Monday, October 19, 2009

Standard of Cleanliness in a Personal Anecdote


Projectile vomiting is not a sport.

But if it were, my infant daughter would be among the elite.

Chloe suffers from chronic stomach pain because of a repairable condition she had called gastroschisis. She was born with her intestines outside her body, resulting in her noteworthy ability to propel stomach content at great distances. It is extraordinary to behold.

This is why my wife, Kyoung, and I call Chloe a two-person baby. Feeding her can be a complicated event for us, and a painful affair for her. So, when I’m home, I try to be as helpful as I can when it comes to her feedings. Recently after breastfeeding Chloe, Kyoung handed her to me for burping. It was during this time the following scene unfolded.

After 20 minutes of back-patting, (and without warning,) Chloe’s mouth erupted with jiggling curds of sour milk. She apparently wanted to share her meal. It soiled my arms and legs, as well as the folds of her neck, her chest, her shirt and blanket. Kyoung was almost hit from across the room.

This time the volume of milk was impressive. I estimated she tapped as far back as nine feet into her small intestine. The mess would take a while to clean up, so I quickly wiped her down and gave her back to Kyoung to feed again. I worked on the carpet. Cleaning Chloe herself had to wait until she was full, because a hungry baby is difficult to deal with. I planned to change her shirt and blanket and wipe her down with a warm rag, (she just had a bath).

So, she ate again and Kyoung gave her back to me for re-burping. After a few minutes she produced a dry (thankless) burp and I began the laborious process of changing her shirt and diaper. I say “laborious” because she has a low tolerance for being touched in any way unrelated to affection, (an unfortunate result of five weeks of pokes, prods, surgeries and shots). So, changing her clothes makes her cry, and this time was no exception. But the true lamenting didn't occur until I began wiping her face, neck and chest with a warm, wet cloth. (I had to; she smelled like sour milk and stomach bile.)

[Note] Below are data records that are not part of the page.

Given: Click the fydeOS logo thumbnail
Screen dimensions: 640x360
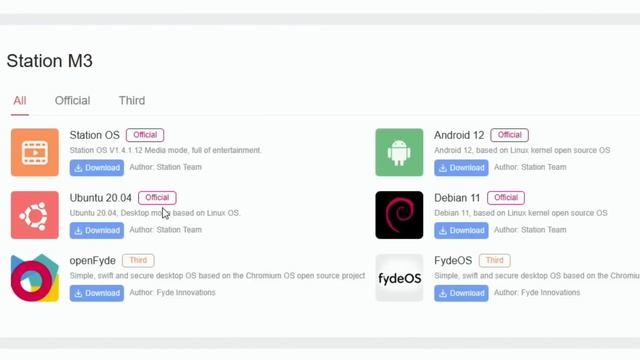Looking at the screenshot, I should (399, 278).
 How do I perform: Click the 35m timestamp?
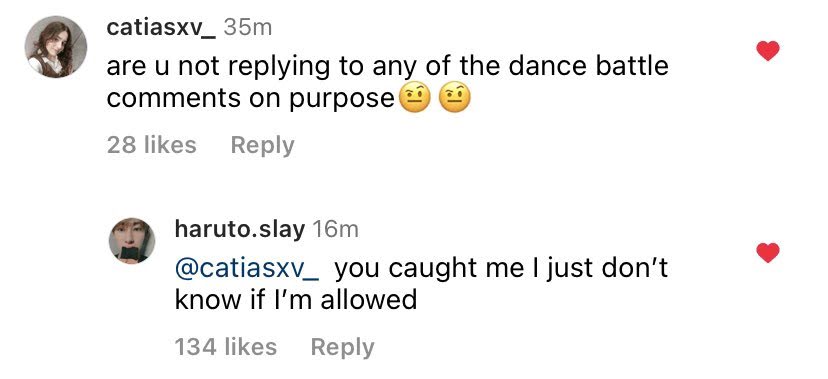tap(248, 27)
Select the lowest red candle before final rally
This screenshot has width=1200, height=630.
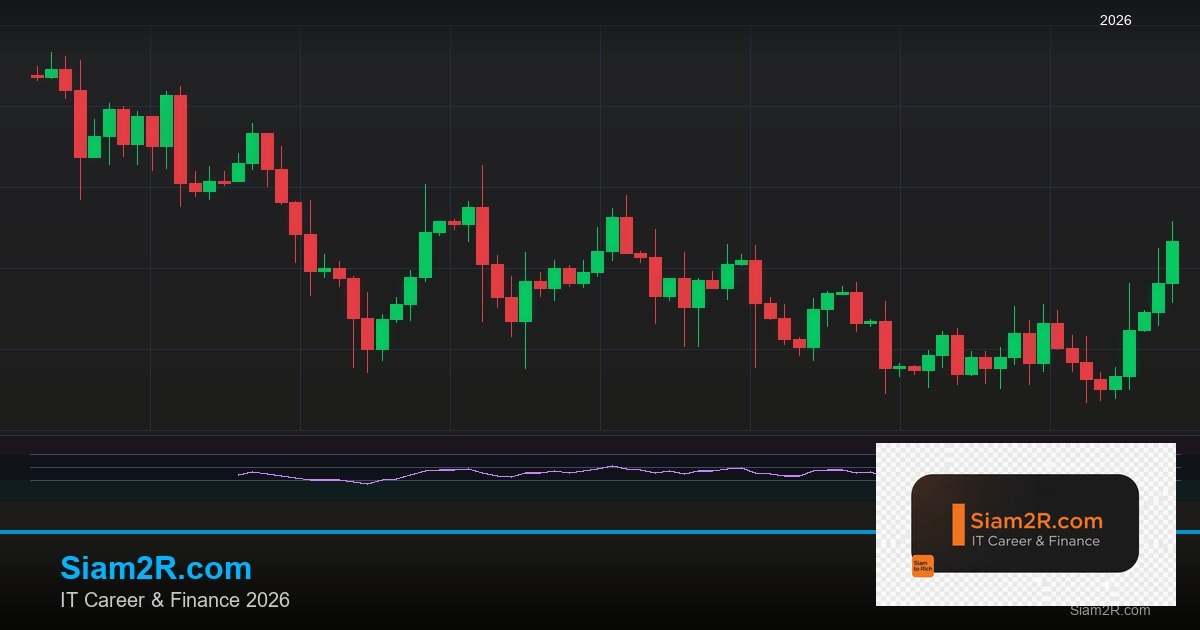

Despite her protesting with what I call her propeller arms and piston legs, I finally got a clean shirt back on and wrapped her in a fresh blanket to warm her up. At this point I was not in her favor. No sooner did I get her calmed down did she make a calculated statement about how she felt about me. She looked right at me with a sort of infant defiance, and calmly vomited again, in a controlled and measured manner. It was as if she was saying, "Take this dad. This is for rubbing me with that awful wet rag."

So I had to go through the whole ordeal of changing and cleaning her again. She protested and gasped, and lathered herself up in a furious little mood. That is the thanks I get for maintaining a standard of cleanliness.

She's going to hear all about this when she is older.

2 comments:

Juana said...

What a great blog post! I love hearing all about Chloe! She's such a doll! My dad loves telling me about the times that I "threw-up and relieved myself" on him....while we were in a restaurant :) I know that you guys are enjoying Chloe every moment, even if that is a messy moment :)

Russ said...

Thanks Juana - yes - Chloe is teaching us more than a few things. Being a parent opens up new perspectives.